Where rejected goods are re-despatched to another registered trader in the UK on the instructions or with the agreement of the overseas supplier, no output tax is chargeable by the importer. Similarly no output tax is chargeable by the overseas supplier unless such transactions appear to represent a continuing business activity in the UK. Importers who reject goods are to be encouraged to retain evidence of their subsequent disposal to satisfy VAT officers that they are not accountable for output tax.
Registered traders obtaining goods rejected by importers are not able to deduct the import VAT as input tax. This entitlement rests solely with the importer and cannot be transferred. However, such traders will be required to account for output tax on subsequent supplies of the goods.
Importers and traders obtaining rejected goods who enquire about their VAT position in the above circumstances are to be advised of the general tax rules using the specimen form letter below at . A copy of the letter is to be sent to the LVO for the trader obtaining the rejected goods for reference and action as appropriate.
When the rejected goods are re-despatched to an unregistered trader and the value of the goods is at or above the VAT registration threshold the facts of the case should be notified to the LVO covering the area where the trader is located.
Shipping agents and others who enquire about the recovery of import VAT in the circumstances mentioned above are to have their attention drawn to Notice 702, paragraphs 2.4 and 2.5 and are to be informed that the tax may be reclaimed on a VAT return only by the original importer. Where an agent has paid the tax on behalf of the importer, the amount may not be recovered from Revenue and Customs by the agent but should be charged to the importer as a disbursement. The recovery by agents of amounts disbursed as VAT on behalf of importers is a commercial matter between the parties involved and does not affect the Department, but see IMPS03360 for the extra-statutory concession that applies in certain circumstances where an importer has become insolvent. Where the import VAT cannot be recovered through the normal deduction system and direct payment of VAT is sought see IMPS05400.
Specimen main text for letter to traders about goods
Goods rejected by importer
I understand that you have enquired about the VAT position in respect of imported goods (Details above) that have been rejected after Customs clearance. The VAT position is set out below.

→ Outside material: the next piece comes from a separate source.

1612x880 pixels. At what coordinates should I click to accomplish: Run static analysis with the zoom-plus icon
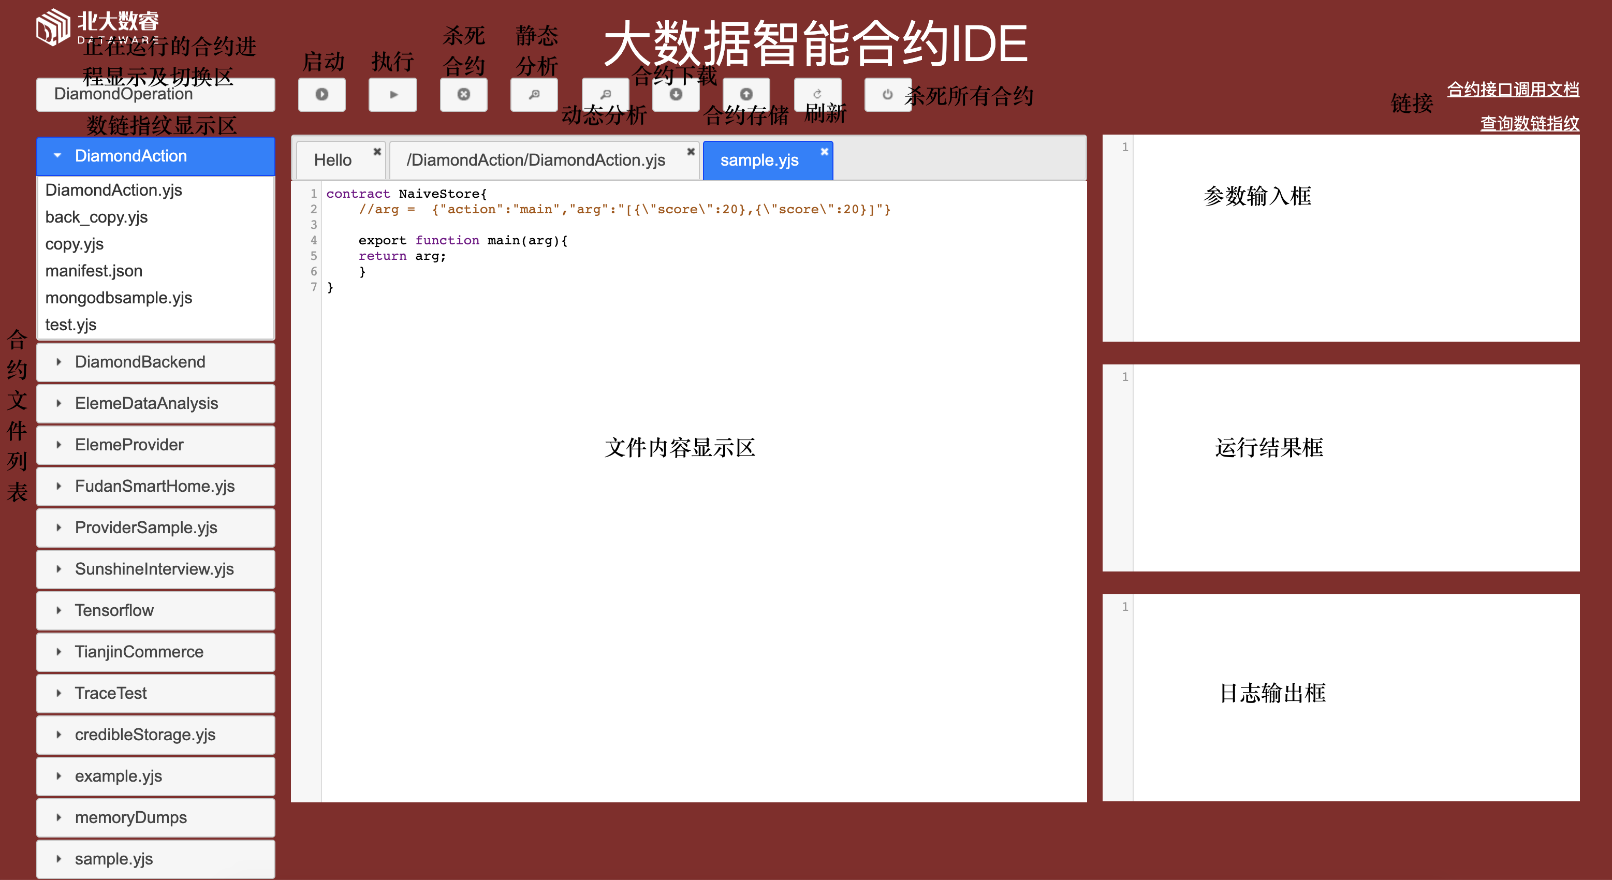pos(534,95)
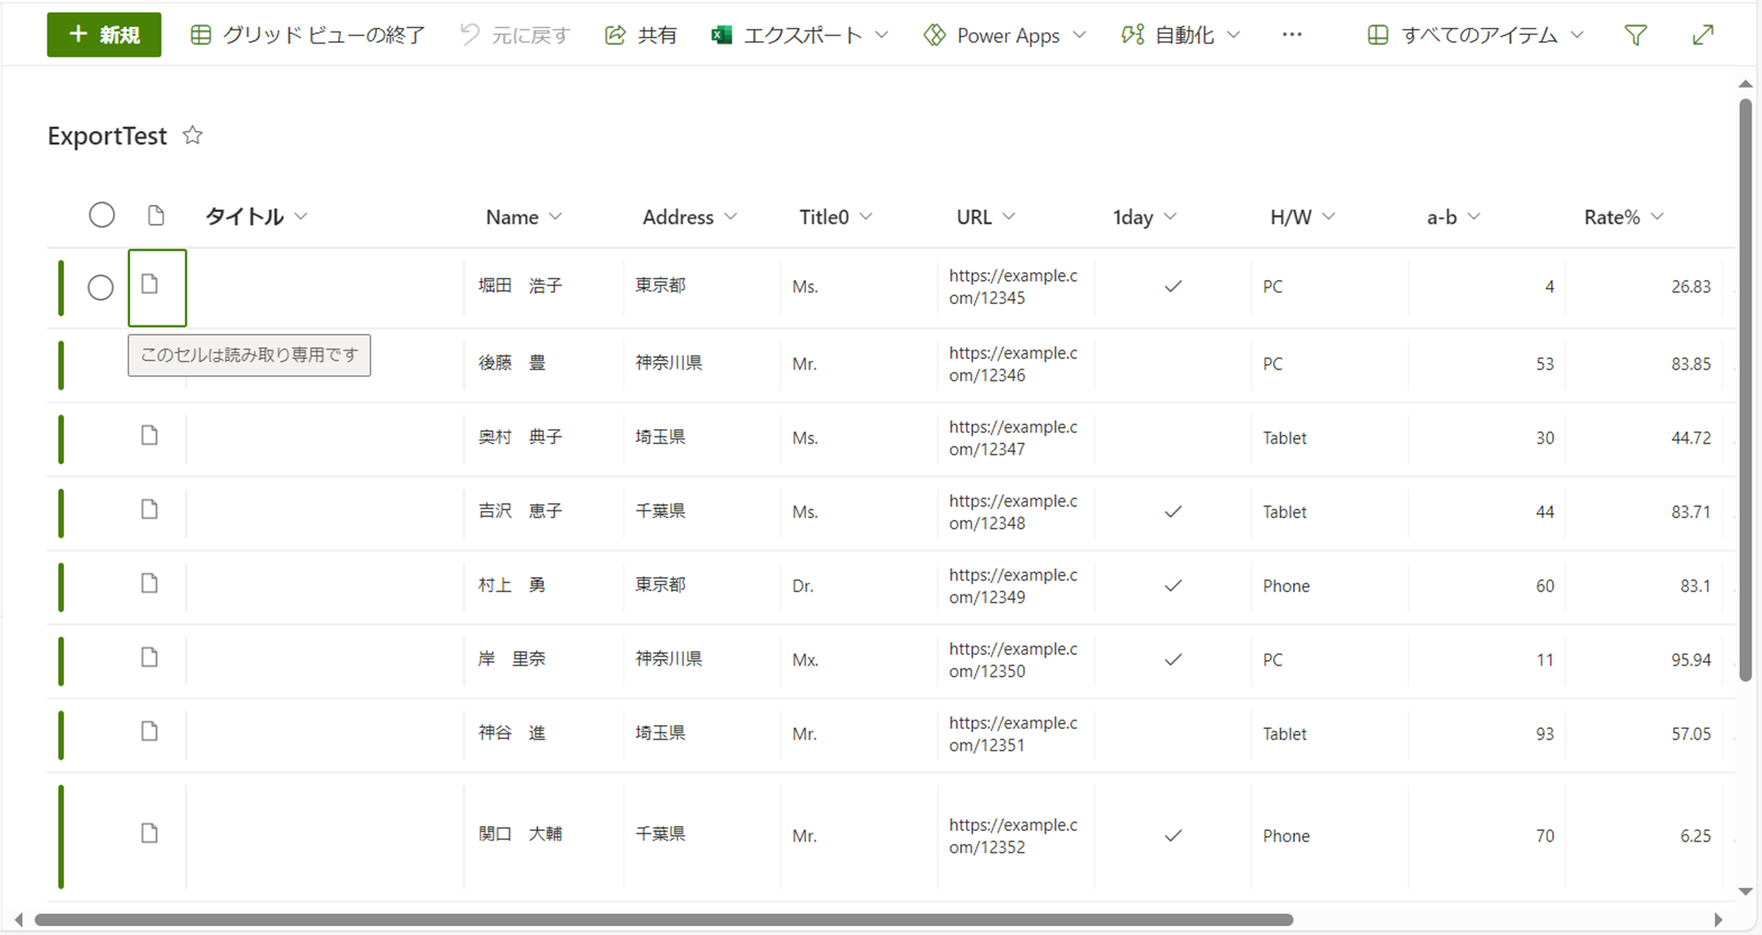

- rejection of the goods does not affect your entitlement to deduct the import VAT as input tax subject to the normal rules
you are not required to account for output tax where the goods are:
- returned to the overseas supplier, or
- re-despatched to another UK registered trader on the instructions or with the agreement of the overseas supplier
- it is suggested you retain evidence of the disposal of the goods in order to satisfy our officers that you are not accountable for output tax.
For registered traders obtaining goods rejected by importers:
- you have no entitlement to deduct the import VAT as input tax. This entitlement rests solely with the importer
- unless the overseas supplier is UK VAT registered and charges output tax on the supply you are not entitled to deduct input tax on all or any part of the value of the goods
- you are required to account for output tax at the appropriate rate on the onward supply of the goods to your customers.